Une commande passée auprès du père Noël ?
Tout ? Pas tout à fait : cette mère qu’il n’avait plus revue depuis ses 14 ans (« je l’avais vue deux week-ends mais ça s’était mal passé, à cause de l’alcool »), vit à Châtenoy-le-Royal, elle pourrait l’accueillir ? « Accueillir », dans ces conditions et peut-être même dans toute autre condition vu leur passé, ça ressemble à une commande passée auprès du père Noël. Il s’installe, mais mène une vie désinsérée. Il boit, elle boit, et, comme dans son enfance, « ça se passe mal ». Alors les échanges trop vifs se donnent libre cours.
La mère charge la mule, puis se rétracte un peu
Le 22 novembre, la mère, âgée de 61 ans (donc pas vraiment âgée, ndla), va « se réfugier », expose la présidente Catala, au CCAS de Chalon. Elle a un œil au beurre noir, dit qu’elle est victime de violences de la part de son fils, qu’il l’a menacée de mort en cas de plainte, qu’il lui a pris son téléphone et l’empêche de sortir depuis les faits qu’elle date au 19, trois jours auparavant, donc.

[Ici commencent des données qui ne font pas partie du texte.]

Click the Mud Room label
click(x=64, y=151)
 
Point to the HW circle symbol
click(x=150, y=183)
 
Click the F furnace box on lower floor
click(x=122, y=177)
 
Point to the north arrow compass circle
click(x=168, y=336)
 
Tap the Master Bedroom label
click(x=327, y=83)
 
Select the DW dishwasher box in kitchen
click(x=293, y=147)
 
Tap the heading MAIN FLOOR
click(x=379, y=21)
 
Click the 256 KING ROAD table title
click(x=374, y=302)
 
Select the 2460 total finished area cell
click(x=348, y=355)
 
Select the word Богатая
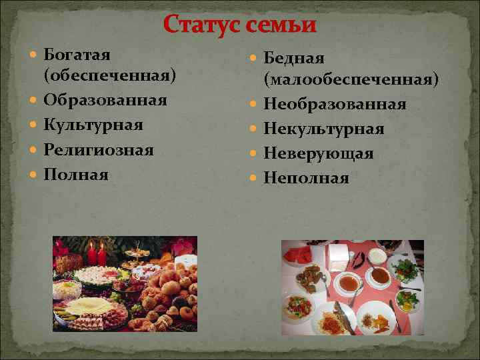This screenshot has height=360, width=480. tap(77, 53)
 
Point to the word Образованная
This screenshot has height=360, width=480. tap(105, 100)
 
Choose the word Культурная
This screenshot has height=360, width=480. tap(93, 125)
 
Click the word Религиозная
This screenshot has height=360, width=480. tap(99, 149)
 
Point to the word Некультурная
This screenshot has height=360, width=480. tap(324, 129)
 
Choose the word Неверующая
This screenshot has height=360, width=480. tap(318, 153)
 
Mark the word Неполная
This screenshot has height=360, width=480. tap(307, 177)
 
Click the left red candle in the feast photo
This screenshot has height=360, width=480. tap(92, 254)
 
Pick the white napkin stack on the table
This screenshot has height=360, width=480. tap(339, 254)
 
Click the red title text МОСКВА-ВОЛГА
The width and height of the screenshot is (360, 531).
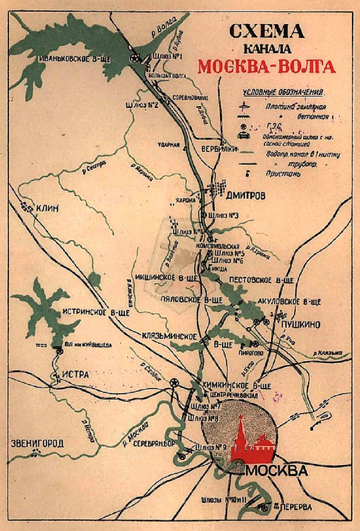pos(266,67)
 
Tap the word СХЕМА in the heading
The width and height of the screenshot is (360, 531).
pos(266,32)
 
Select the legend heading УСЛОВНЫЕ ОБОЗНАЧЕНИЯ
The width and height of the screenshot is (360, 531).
pos(283,93)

Sur cette sorte de séquestration, elle se rétractera. Le CCAS appelle la police, la police se déplace, puis interpelle le fils au domicile de la mère. C’est le soir, il est en pyjama et dit qu’on l’a embarqué comme ça.

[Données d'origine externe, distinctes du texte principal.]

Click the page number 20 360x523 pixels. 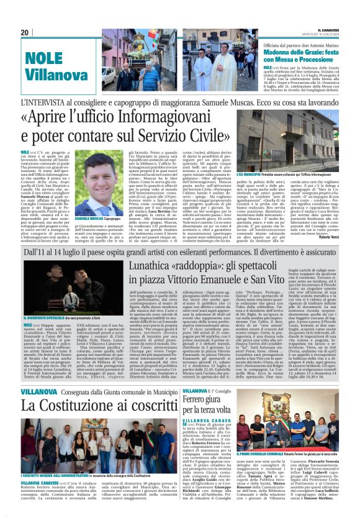click(25, 33)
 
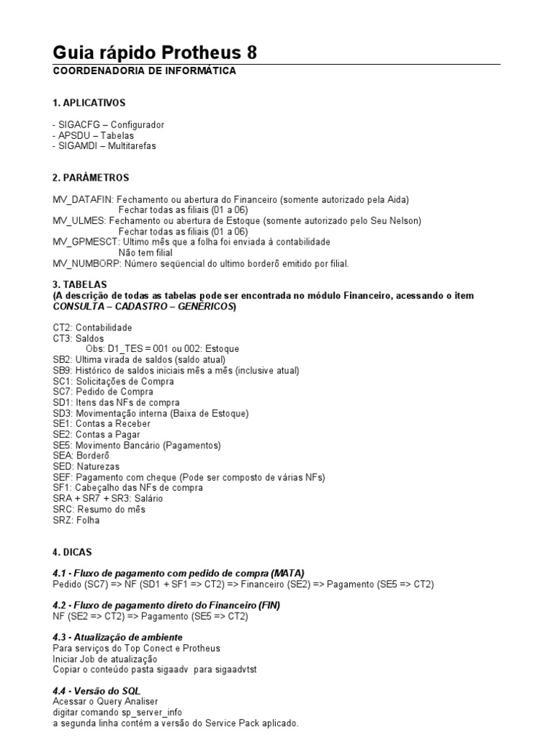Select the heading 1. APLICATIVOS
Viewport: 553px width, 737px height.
click(89, 103)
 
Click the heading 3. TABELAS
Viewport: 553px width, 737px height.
click(80, 284)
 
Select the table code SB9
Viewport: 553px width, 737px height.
click(62, 370)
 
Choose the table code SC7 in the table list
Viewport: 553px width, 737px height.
click(62, 392)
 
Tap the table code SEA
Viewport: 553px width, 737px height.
click(62, 456)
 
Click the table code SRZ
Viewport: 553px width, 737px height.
click(62, 520)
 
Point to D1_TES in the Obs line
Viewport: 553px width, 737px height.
click(125, 348)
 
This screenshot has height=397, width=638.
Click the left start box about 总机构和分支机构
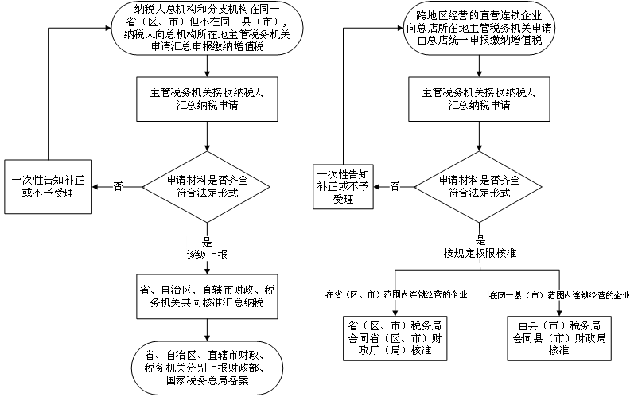pos(207,28)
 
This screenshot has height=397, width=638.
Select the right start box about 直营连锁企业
pos(480,28)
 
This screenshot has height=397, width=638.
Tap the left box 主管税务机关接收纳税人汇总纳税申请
pos(207,99)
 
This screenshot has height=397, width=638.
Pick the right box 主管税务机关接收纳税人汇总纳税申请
pos(480,99)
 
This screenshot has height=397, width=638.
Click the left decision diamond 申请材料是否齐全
pos(206,187)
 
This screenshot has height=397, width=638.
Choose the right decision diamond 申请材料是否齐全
pos(478,187)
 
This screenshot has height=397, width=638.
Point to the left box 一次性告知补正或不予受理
pos(48,187)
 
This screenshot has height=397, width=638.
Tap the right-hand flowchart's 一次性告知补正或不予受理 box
pos(343,187)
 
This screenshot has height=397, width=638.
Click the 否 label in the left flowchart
pos(118,187)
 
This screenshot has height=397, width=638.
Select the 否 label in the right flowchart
pos(395,187)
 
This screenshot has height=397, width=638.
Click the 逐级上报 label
pos(207,255)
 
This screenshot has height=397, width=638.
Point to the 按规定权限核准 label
pos(480,254)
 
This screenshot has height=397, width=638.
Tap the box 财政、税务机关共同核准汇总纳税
pos(207,297)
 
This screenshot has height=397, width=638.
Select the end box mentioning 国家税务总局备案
pos(207,368)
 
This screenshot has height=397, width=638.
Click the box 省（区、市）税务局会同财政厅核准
pos(395,338)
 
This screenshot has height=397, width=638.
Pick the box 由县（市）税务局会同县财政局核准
pos(559,338)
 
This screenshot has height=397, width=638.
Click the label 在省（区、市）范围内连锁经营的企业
pos(396,294)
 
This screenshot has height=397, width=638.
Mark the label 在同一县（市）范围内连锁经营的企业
pos(559,295)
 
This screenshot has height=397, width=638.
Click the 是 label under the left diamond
pos(207,243)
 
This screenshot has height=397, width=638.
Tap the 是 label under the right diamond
pos(480,240)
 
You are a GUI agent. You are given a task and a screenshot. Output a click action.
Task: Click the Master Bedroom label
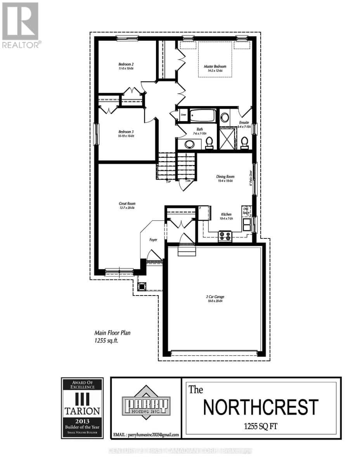[215, 66]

Une voisine témoigne de l’alcoolisme de la mère
Lors de la scène, il a donc poussé sa génitrice sur le canapé, duquel elle a rebondi pour atterrir sur un coin de la table basse : d’où le coquard et une belle fracture du plancher orbital. Une voisine témoigne de l’alcoolisme de la mère, d’une situation qui se dégrade pour tout le monde depuis que le fils est là (donc, y compris pour lui-même), de disputes et d’éclats de voix, mais ne l’a jamais vu violent ni même agressif, le trouve « calme et poli » lorsqu’elle le voit.
« Je suis accusé par une personne qui m’a frappé toute mon enfance »
Lui : « Je suis accusé par une personne qui m’a frappé toute mon enfance. J’ai été placé à la DDASS. Alors, si j’avais dû être violent… » La police s’était déjà pointée au domicile, suite à appel de la mère, et avait noté : « Cette cohabitation n’est plus gérable pour elle. »
« Relation toxique » dira maître Trajkovski. « Relation délétère » dira maître Sarikan. « Il a ce petit sourire… dit le procureur, alors que malmener sa mère, ce n’est pas rien. » Thierry Bas, substitut général (qui se déplace au gré des besoins, dans les juridictions du ressort de la cour de Dijon), estime que sans doute le prévenu n’a-t-il pas voulu les conséquences de son geste sur sa mère, « mais elles sont là ».
Comme pour dire « forcément, toutes ces injustices devaient encore se retourner contre moi »
Au casier du prévenu 4 mentions dont 3 pour conduite sous l’empire de l’alcool et/ou usage de stupéfiants. Le substitut requiert « 12 à 14 mois de prison, et la révocation du sursis de 2020 à hauteur de 3 mois », et une interdiction de contact avec la victime. Le prévenu sourit, comme pour dire « forcément, toutes ces injustices devaient encore se retourner contre moi ». Maître Sarikan souligne le caractère involontaire des blessures de la mère, reprend tous les éléments qui pourraient être favorables à son client, mais n’a hélas aucun justificatif d’un autre hébergement possible.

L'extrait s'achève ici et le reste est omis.